Hold a family meeting:
The best way to determine what needs work is to sit down and talk as a family. Some families hold weekly family meetings, some hold them on an as-need basis, and others don't do family meetings at all.
The benefit of a family meeting is that is provides a safe place for each family member to verbalize his or her feelings and concerns, without judgment. This isn't the place to begin behavioral correction or dole out consequences. It's a time for the family to gather and talk about what's working, what's not working, and what the family can do to improve family functioning.
Checks and balances:
A meeting is great, but it loses its value if the items discussed at the meeting are never revisited once the meeting comes to an end. Once a few goals are established, it's time to get to work on those goals.
Visual cues are great for the whole family. A poster in the family room is a great way to remind family members to work on those goals. Kids love to help with checks and balances, and creating the visual cues for the family is a great job for kids.
If “listening to each other” is one of your goals, for example, your child can create a poster with a step-by-step guide for listening skills (stop, make eye contact, ask a follow up question, respond).
Self report cards:
Filling out a daily self report card is a great way to keep the whole family on track.
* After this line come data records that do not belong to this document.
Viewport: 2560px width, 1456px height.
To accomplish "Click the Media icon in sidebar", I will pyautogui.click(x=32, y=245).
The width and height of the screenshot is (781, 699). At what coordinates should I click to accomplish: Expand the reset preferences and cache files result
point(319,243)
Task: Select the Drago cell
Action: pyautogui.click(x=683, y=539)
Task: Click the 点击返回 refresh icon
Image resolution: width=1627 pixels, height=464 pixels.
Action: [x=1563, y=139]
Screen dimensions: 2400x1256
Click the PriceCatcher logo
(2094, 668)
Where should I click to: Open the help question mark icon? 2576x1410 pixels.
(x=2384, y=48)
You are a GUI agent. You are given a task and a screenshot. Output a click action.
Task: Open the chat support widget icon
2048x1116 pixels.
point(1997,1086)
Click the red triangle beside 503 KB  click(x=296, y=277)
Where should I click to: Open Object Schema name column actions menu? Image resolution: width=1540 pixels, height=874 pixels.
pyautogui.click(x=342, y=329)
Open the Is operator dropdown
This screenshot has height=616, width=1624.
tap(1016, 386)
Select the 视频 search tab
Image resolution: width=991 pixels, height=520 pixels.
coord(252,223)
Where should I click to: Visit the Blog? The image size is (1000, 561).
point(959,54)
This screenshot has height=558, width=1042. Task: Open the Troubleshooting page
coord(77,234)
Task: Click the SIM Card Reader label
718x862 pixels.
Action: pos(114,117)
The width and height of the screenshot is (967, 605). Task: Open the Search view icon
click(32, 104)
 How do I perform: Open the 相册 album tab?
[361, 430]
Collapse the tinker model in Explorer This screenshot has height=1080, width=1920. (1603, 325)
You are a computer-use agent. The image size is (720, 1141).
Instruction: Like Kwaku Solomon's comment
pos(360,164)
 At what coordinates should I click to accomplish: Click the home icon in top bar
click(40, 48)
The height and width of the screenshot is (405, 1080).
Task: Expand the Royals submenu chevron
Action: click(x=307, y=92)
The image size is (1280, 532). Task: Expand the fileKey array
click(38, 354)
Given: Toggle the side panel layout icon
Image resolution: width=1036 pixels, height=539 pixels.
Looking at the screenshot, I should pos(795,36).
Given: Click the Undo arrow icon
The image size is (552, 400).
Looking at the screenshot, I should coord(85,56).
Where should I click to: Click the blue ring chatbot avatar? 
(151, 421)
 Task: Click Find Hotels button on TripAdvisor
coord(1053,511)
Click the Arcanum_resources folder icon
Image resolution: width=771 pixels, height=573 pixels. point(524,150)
This can be done just before dinner or bedtime and discussed as a family. Create a simple checklist that includes each of the goals and a rating scale or yes/no boxes for each goal.
The self report card encourages family members to take an honest look at their own choices and behaviors each day and think about what can be done the next day to continue to meet those goals.
The beauty of the self-evaluation is that it removes judgment from the equation. It's not for little sister to determine whether or not big brother is meeting those goals, and there are no grades or rewards. It's simply a tool to help the family work well together by paying attention to their own choices and behaviors.